The Northwest Territories Métis Nation will now sit at the negotiation table for a proposed national park on the east arm of Great Slave Lake.

mi-garry-bailey

The new N.W.T. Métis president, Garry Bailey, says having a new voting group at the table would complicate their self-government negotiations. (Provided by N.W.T. Métis)

The group announced yesterday it’s in talks with Parks Canada about how the proposed Thaidene Nene park will be managed.

"We want to make sure that all our harvesting rights are protected, our hunting, fishing, trapping and gathering, that has to all be accommodated,” says Métis Nation president, Garry Bailey.

“That what we do in there today, we'll be able to do once the park is established."

The park, in the works since the late 1960s, would take in over 30,000 square kilometres of land, including dramatic cliffs and islands that are home to barrenground caribou, muskoxen, black bears and moose.

Thaidene Nene proposed park

This map shows roughly where the proposed Thaidene Nene park would be.

Up until now the federal government was negotiating only with the Lutsel'ke Dene First Nation, an isolated community of about 300 people on the east arm's southern shore. 

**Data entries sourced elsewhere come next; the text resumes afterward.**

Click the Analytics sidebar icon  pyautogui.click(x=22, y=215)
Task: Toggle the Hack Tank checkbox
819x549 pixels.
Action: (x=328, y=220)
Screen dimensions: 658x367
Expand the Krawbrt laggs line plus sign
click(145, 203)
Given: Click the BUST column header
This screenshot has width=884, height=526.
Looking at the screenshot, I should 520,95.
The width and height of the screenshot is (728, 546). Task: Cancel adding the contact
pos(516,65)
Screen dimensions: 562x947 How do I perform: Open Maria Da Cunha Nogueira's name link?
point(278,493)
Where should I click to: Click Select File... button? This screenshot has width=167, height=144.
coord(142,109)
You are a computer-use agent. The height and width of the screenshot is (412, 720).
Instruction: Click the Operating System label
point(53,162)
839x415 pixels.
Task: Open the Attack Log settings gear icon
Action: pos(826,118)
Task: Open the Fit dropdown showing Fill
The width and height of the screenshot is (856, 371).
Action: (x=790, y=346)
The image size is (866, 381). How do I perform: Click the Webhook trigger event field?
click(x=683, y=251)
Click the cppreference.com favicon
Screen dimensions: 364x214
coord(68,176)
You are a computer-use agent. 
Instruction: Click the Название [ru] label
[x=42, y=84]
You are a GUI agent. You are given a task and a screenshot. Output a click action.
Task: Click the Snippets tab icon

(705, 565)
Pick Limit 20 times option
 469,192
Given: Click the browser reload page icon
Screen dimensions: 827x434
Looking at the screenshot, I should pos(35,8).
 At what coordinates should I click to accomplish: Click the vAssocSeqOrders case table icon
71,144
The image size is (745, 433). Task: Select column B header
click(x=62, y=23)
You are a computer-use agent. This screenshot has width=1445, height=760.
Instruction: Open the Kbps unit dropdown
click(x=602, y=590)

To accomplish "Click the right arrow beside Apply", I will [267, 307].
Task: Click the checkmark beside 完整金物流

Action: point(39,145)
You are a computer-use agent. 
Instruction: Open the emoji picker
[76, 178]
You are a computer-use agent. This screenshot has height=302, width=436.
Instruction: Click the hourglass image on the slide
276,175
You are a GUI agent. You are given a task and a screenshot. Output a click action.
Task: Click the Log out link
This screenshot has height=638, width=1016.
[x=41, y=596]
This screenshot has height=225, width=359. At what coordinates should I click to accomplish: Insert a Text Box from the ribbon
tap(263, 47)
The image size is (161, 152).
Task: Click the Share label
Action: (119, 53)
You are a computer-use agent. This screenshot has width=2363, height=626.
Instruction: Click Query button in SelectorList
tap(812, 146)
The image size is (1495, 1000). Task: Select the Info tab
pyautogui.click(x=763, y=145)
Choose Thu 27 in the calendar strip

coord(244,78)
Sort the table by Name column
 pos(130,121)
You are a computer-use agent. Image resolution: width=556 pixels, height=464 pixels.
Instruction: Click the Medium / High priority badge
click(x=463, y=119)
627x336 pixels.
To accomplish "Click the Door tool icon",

But the proposed park is on land the NWT Métis consider part of their traditional territory, and Bailey says it won't get support or approval from the Métis until there is an impact and benefit plan in place.

Bailey also wants any economic benefits coming out of the park to be shared equally between First Nations.

And he wants the Métis to play a role in managing the park.

While Lutselk'e has been the driving force behind the park, the Métis would like to have a say in everything from the park’s name to the final boundaries.

Negotiations are expected to take about 18 months.